## start EXTRACT

* Re: [PATCH] net/mlx5: fix spurious CPU wakeups caused by invalid CQE
2025-10-15 13:39 [PATCH] net/mlx5: fix spurious CPU wakeups caused by invalid CQE Sivaprasad Tummala
@ 2025-10-28 14:53 ` Thomas Monjalon
2025-11-07 17:59 ` Dariusz Sosnowski
2025-11-11 3:40 ` [PATCH v2] " Sivaprasad Tummala
2 siblings, 0 replies; 5+ messages in thread
From: Thomas Monjalon @ 2025-10-28 14:53 UTC (permalink / raw)
To: Sivaprasad Tummala
Cc: jerinj, kirankumark, ndabilpuram, yanzhirun_163, david.marchand,
ktraynor, konstantin.ananyev, konstantin.v.ananyev,
bruce.richardson, maxime.coquelin, anatoly.burakov, aconole, dev,
akozyrev, stable, Dariusz Sosnowski, Viacheslav Ovsiienko,
Bing Zhao, Ori Kam, Suanming Mou, Matan Azrad, Maayan Kashani
Cc mlx5 maintainers
15/10/2025 15:39, Sivaprasad Tummala:
> Previously, the PMD used a common monitor callback to determine
> CQE ownership for power-aware polling. However, when a CQE contained
> an invalid opcode(MLX5_CQE_INVALID), ownership bit was not reliable.

## end EXTRACT
## start SOURCE MATERIAL

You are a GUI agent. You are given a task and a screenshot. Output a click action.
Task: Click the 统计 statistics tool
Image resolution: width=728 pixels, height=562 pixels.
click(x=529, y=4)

## end SOURCE MATERIAL

**PROBLEM REQUIREMENTS:**
Copy the mlx5 patch thread starting with "To: Sivaprasad Tummala" and going on through "was not reliable.", changing "monitor callback" to "monitor function".

**FINISHED ANSWER:**
To: Sivaprasad Tummala
Cc: jerinj, kirankumark, ndabilpuram, yanzhirun_163, david.marchand,
ktraynor, konstantin.ananyev, konstantin.v.ananyev,
bruce.richardson, maxime.coquelin, anatoly.burakov, aconole, dev,
akozyrev, stable, Dariusz Sosnowski, Viacheslav Ovsiienko,
Bing Zhao, Ori Kam, Suanming Mou, Matan Azrad, Maayan Kashani
Cc mlx5 maintainers
15/10/2025 15:39, Sivaprasad Tummala:
> Previously, the PMD used a common monitor function to determine
> CQE ownership for power-aware polling. However, when a CQE contained
> an invalid opcode(MLX5_CQE_INVALID), ownership bit was not reliable.